Au cœur de la luxuriante Basse-Casamance, blotti dans un écrin de verdure et à quelques encablures de la frontière bissau-guinéenne, le village de Youtou s’offre comme un sanctuaire vivant des traditions joola. Ici, loin de l’effervescence des villes et des tumultes modernes, les rites ancestraux s’épanouissent à l’ombre des fromagers et des palmiers, portés par une spiritualité profonde et intacte.
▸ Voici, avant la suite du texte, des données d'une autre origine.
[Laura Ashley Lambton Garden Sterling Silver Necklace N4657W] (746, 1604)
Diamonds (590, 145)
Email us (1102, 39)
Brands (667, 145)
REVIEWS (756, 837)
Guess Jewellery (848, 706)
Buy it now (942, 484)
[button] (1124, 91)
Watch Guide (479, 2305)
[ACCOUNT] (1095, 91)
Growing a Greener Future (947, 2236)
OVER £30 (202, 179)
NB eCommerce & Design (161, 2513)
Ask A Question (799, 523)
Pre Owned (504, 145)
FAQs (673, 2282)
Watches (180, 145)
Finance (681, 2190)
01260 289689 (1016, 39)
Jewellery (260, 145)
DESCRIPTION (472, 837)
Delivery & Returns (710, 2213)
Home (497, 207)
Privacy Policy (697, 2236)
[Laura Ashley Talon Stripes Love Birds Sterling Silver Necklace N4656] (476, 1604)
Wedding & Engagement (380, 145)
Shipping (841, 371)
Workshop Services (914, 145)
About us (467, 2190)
C’est dans cette enclave paisible, accessible par une piste de latérite serpentant les forêts touffues, que renaît, tous les 20 à 30 ans, le « karahay », un rituel rare, puissant, et exclusivement féminin. Lors du « karahay », le village tout entier change de main. Le pouvoir quitte les cases des chefs et les palabres des anciens, pour s’installer chez les femmes, plus précisément entre les mains des 16 desservantes « mystiques » du « karahayakou » (karahay). Ces femmes initiées, toutes mères de famille issues des six quartiers de Youtou, sont les dépositaires d’une force spirituelle redoutée et respectée.
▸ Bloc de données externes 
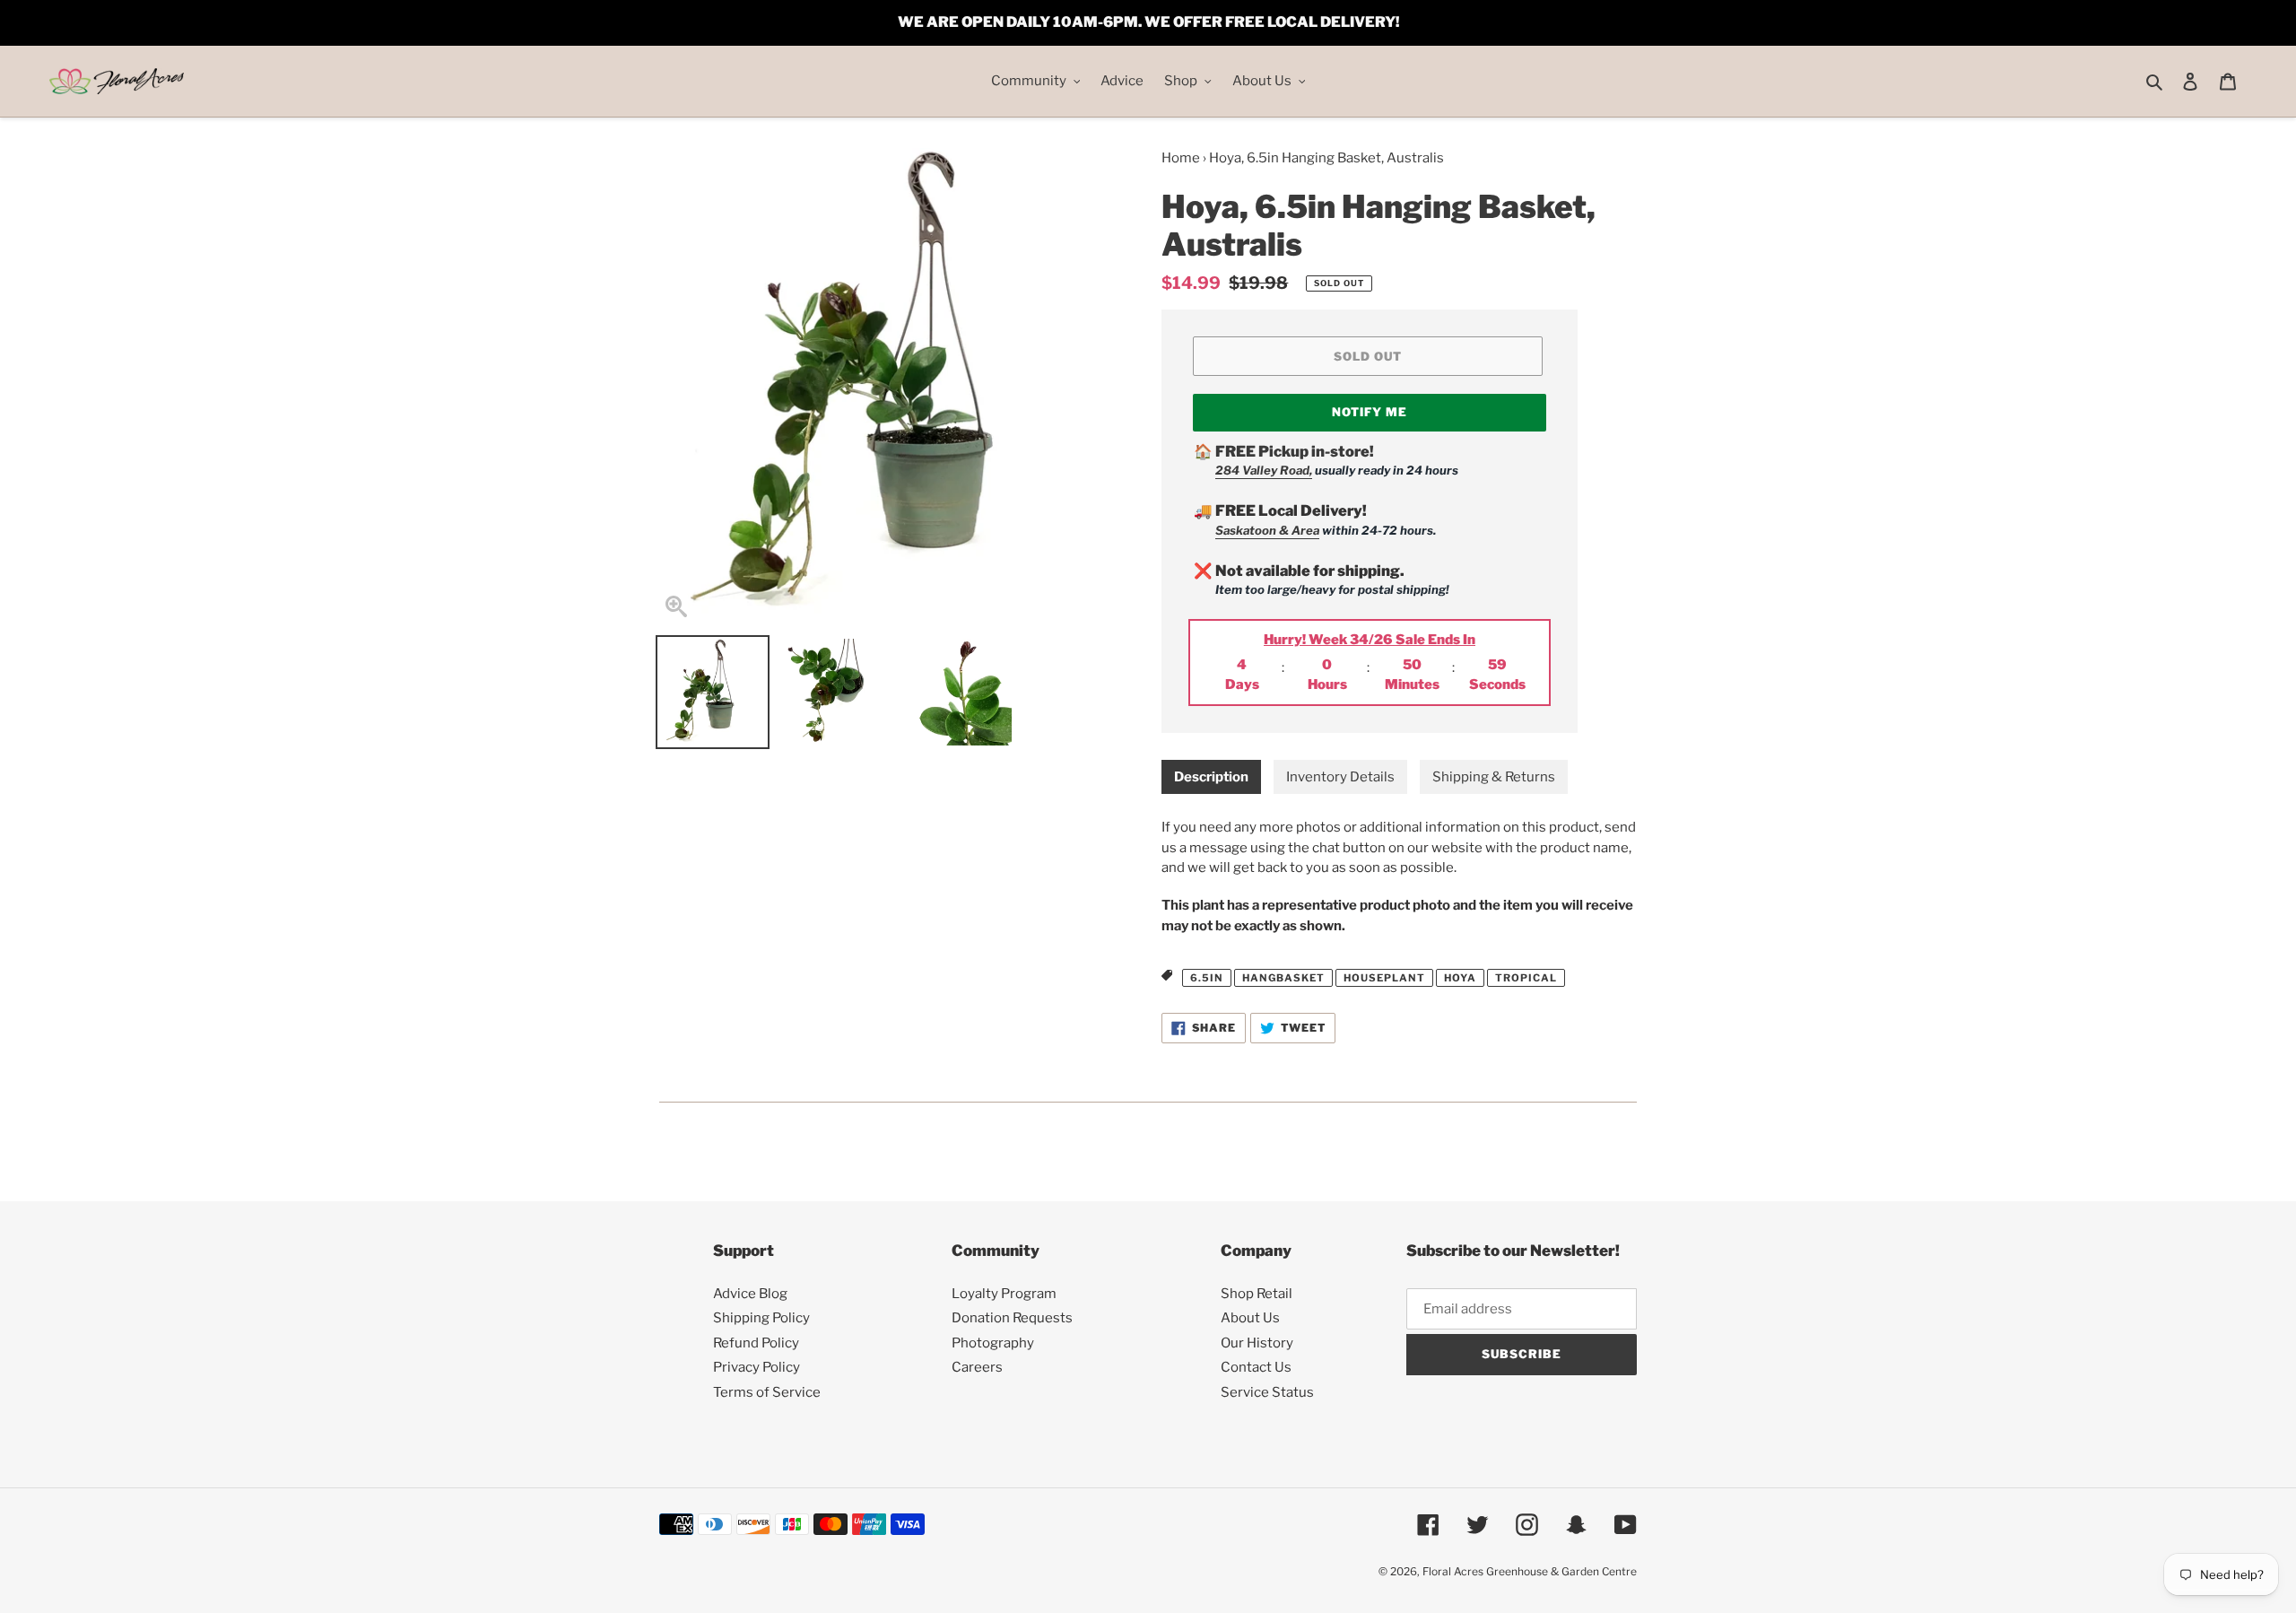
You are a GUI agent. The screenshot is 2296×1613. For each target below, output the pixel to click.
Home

Pendant six jours, ce sont elles qui gouvernent. Les hommes, tenus à l’écart des rituels, cèdent place sans broncher. « Khinkil khololi ! » (C’est à nous de gérer cette année !), scandaient les femmes, en 2023, à leur sortie du bois sacré. Ce cri collectif, lancé à l’unisson, résonne comme un rappel des forces cycliques de la société « ajamat », où l’équilibre entre l’homme et la femme est codifié, ritualisé, presque sacré.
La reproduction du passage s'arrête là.